----- Provided entries
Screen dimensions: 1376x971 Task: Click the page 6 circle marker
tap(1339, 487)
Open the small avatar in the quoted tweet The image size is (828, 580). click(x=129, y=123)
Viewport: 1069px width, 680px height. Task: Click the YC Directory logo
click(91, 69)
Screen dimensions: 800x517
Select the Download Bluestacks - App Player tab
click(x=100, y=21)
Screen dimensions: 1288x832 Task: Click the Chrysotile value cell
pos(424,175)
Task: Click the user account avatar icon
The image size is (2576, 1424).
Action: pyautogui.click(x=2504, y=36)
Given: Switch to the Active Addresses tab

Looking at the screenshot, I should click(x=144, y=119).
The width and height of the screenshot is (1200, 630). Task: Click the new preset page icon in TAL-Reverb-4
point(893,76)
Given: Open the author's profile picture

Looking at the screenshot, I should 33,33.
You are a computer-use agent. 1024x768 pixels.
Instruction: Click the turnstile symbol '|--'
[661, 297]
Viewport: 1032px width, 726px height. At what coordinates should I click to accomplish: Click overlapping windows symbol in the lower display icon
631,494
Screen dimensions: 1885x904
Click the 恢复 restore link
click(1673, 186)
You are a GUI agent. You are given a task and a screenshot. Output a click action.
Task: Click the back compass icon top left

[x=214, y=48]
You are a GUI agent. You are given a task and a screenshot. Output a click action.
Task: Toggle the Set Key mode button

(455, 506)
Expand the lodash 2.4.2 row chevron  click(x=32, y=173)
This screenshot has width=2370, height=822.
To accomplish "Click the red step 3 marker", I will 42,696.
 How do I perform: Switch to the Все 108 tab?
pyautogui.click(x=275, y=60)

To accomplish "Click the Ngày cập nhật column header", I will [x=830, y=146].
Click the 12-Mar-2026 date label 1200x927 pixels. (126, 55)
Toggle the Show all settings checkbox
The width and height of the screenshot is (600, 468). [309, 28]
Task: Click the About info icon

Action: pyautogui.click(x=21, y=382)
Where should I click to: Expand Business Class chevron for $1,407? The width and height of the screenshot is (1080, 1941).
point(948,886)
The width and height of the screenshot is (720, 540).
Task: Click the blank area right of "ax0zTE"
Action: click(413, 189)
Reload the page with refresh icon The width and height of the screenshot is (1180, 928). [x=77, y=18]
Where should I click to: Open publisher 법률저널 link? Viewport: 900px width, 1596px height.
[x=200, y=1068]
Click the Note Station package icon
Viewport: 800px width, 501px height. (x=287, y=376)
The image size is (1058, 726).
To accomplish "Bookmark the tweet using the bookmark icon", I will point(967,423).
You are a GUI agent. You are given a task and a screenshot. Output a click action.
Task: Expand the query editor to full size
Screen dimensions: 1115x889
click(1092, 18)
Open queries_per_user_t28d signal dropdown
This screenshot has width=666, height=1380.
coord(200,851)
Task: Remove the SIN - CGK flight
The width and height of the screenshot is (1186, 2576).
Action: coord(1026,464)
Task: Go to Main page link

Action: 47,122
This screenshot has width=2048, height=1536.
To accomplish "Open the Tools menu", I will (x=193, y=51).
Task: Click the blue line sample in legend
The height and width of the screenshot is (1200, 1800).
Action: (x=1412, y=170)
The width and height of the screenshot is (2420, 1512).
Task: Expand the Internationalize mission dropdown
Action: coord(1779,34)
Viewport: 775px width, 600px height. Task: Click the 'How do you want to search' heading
----------
◆ Problem requirements
Turn all of the entries above into a numbered list with one line per item, leaving out the blank lines.

◆ Result for this exercise
1. Screen dimensions: 1376x971 Task: Click the page 6 circle marker
2. tap(1339, 487)
3. Open the small avatar in the quoted tweet The image size is (828, 580). click(x=129, y=123)
4. Viewport: 1069px width, 680px height. Task: Click the YC Directory logo
5. click(91, 69)
6. Screen dimensions: 800x517
7. Select the Download Bluestacks - App Player tab
8. click(x=100, y=21)
9. Screen dimensions: 1288x832 Task: Click the Chrysotile value cell
10. pos(424,175)
11. Task: Click the user account avatar icon
12. The image size is (2576, 1424).
13. Action: pyautogui.click(x=2504, y=36)
14. Given: Switch to the Active Addresses tab
15. Looking at the screenshot, I should click(x=144, y=119).
16. The width and height of the screenshot is (1200, 630). Task: Click the new preset page icon in TAL-Reverb-4
17. point(893,76)
18. Given: Open the author's profile picture
19. Looking at the screenshot, I should 33,33.
20. You are a computer-use agent. 1024x768 pixels.
21. Instruction: Click the turnstile symbol '|--'
22. [661, 297]
23. Viewport: 1032px width, 726px height. At what coordinates should I click to accomplish: Click overlapping windows symbol in the lower display icon
24. 631,494
25. Screen dimensions: 1885x904
26. Click the 恢复 restore link
27. click(1673, 186)
28. You are a GUI agent. You are given a task and a screenshot. Output a click action.
29. Task: Click the back compass icon top left
30. [x=214, y=48]
31. You are a GUI agent. You are given a task and a screenshot. Output a click action.
32. Task: Toggle the Set Key mode button
33. (455, 506)
34. Expand the lodash 2.4.2 row chevron  click(x=32, y=173)
35. This screenshot has width=2370, height=822.
36. To accomplish "Click the red step 3 marker", I will 42,696.
37.  How do I perform: Switch to the Все 108 tab?
38. pyautogui.click(x=275, y=60)
39. To accomplish "Click the Ngày cập nhật column header", I will [x=830, y=146].
40. Click the 12-Mar-2026 date label 1200x927 pixels. (126, 55)
41. Toggle the Show all settings checkbox
42. The width and height of the screenshot is (600, 468). [309, 28]
43. Task: Click the About info icon
44. Action: pyautogui.click(x=21, y=382)
45. Where should I click to: Expand Business Class chevron for $1,407? The width and height of the screenshot is (1080, 1941).
46. point(948,886)
47. The width and height of the screenshot is (720, 540).
48. Task: Click the blank area right of "ax0zTE"
49. Action: click(413, 189)
50. Reload the page with refresh icon The width and height of the screenshot is (1180, 928). [x=77, y=18]
51. Where should I click to: Open publisher 법률저널 link? Viewport: 900px width, 1596px height.
52. [x=200, y=1068]
53. Click the Note Station package icon
54. Viewport: 800px width, 501px height. (x=287, y=376)
55. The image size is (1058, 726).
56. To accomplish "Bookmark the tweet using the bookmark icon", I will point(967,423).
57. You are a GUI agent. You are given a task and a screenshot. Output a click action.
58. Task: Expand the query editor to full size
59. Screen dimensions: 1115x889
60. click(1092, 18)
61. Open queries_per_user_t28d signal dropdown
62. This screenshot has width=666, height=1380.
63. coord(200,851)
64. Task: Remove the SIN - CGK flight
65. The width and height of the screenshot is (1186, 2576).
66. Action: coord(1026,464)
67. Task: Go to Main page link
68. Action: 47,122
69. This screenshot has width=2048, height=1536.
70. To accomplish "Open the Tools menu", I will (x=193, y=51).
71. Task: Click the blue line sample in legend
72. The height and width of the screenshot is (1200, 1800).
73. Action: (x=1412, y=170)
74. The width and height of the screenshot is (2420, 1512).
75. Task: Expand the Internationalize mission dropdown
76. Action: coord(1779,34)
77. Viewport: 775px width, 600px height. Task: Click the 'How do you want to search' heading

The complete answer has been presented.